EXERCISE PROMPT. Starting with the line that includes "Given: Click the 拖拽或点击上传图片 text", write out every remaining line of the records below exactly as it appears, leaving out any images.

Collected data entries
=== Section Start ===

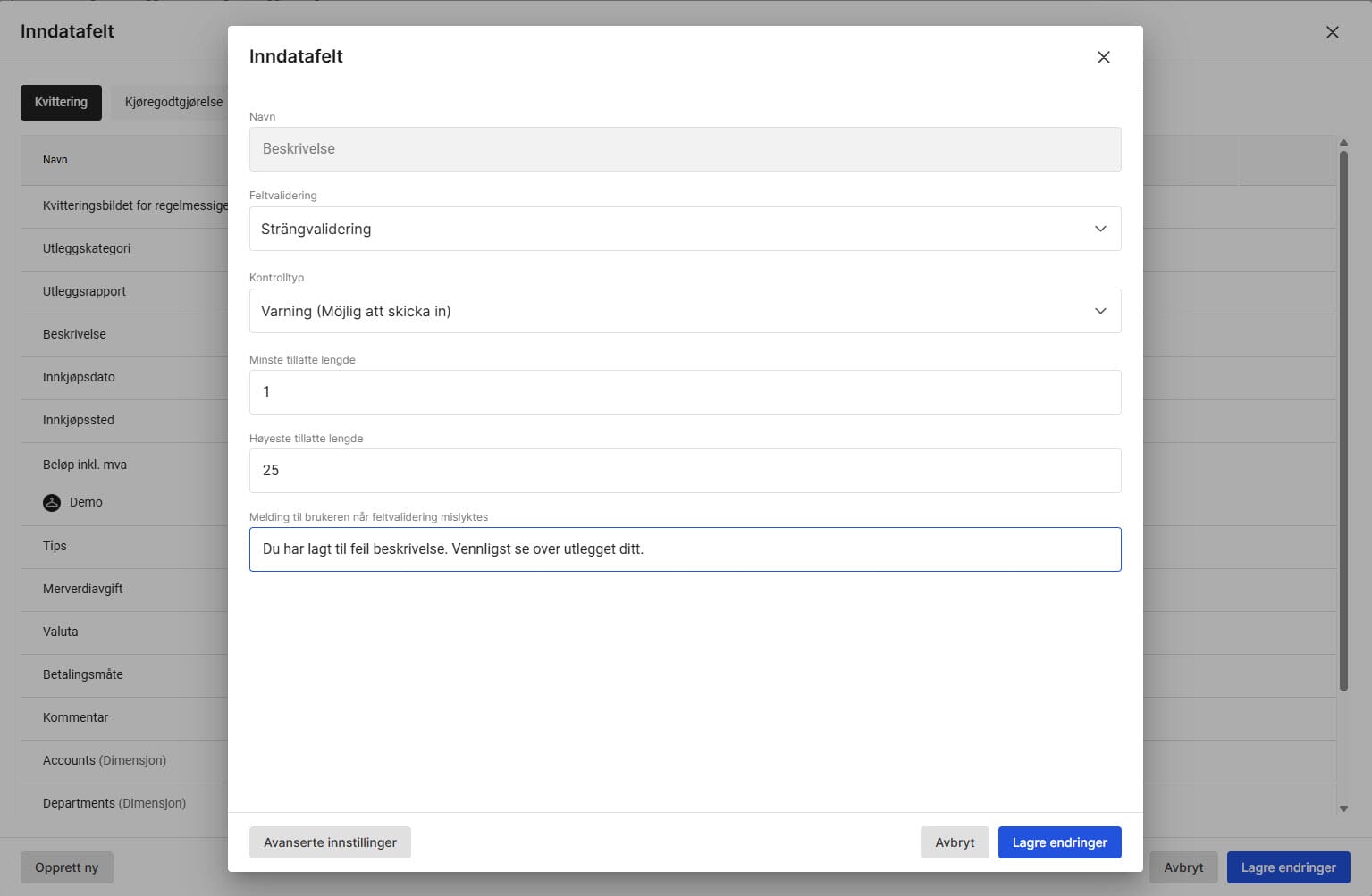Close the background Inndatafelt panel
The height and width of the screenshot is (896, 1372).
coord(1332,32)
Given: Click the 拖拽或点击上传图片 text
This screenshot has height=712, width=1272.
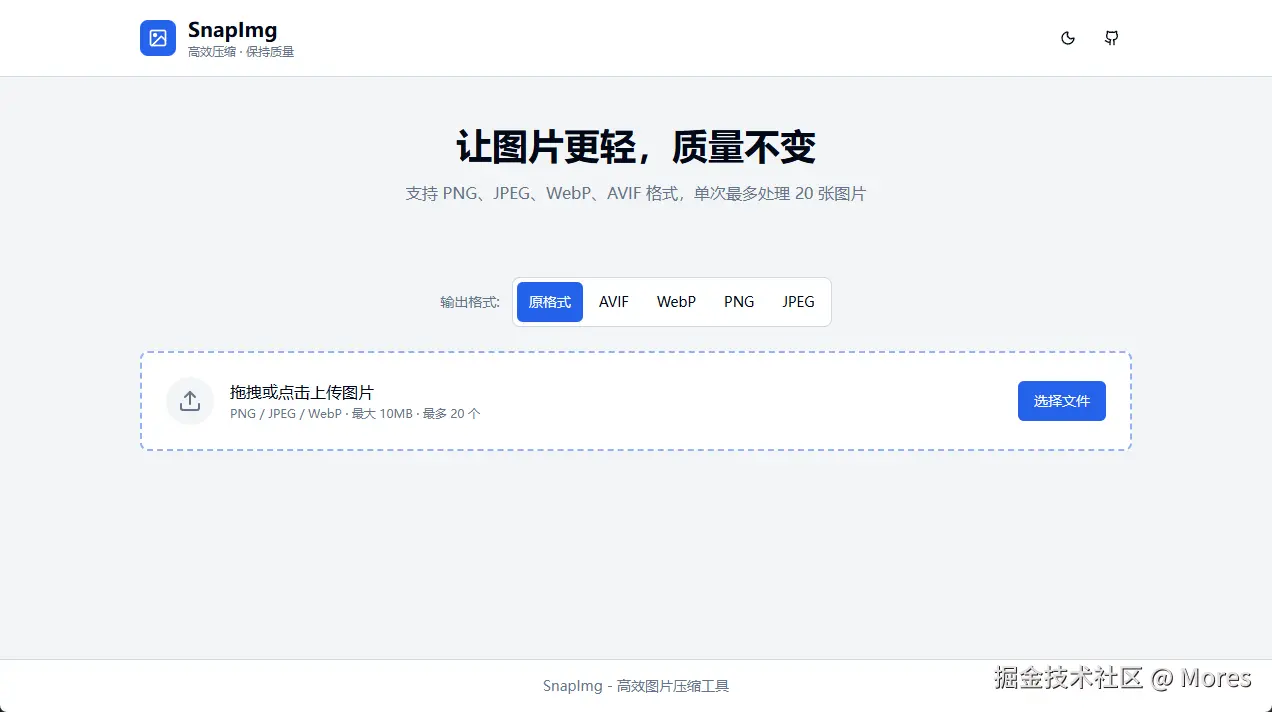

=== Section End ===

TASK ANSWER.
Given: Click the 拖拽或点击上传图片 text
This screenshot has height=712, width=1272.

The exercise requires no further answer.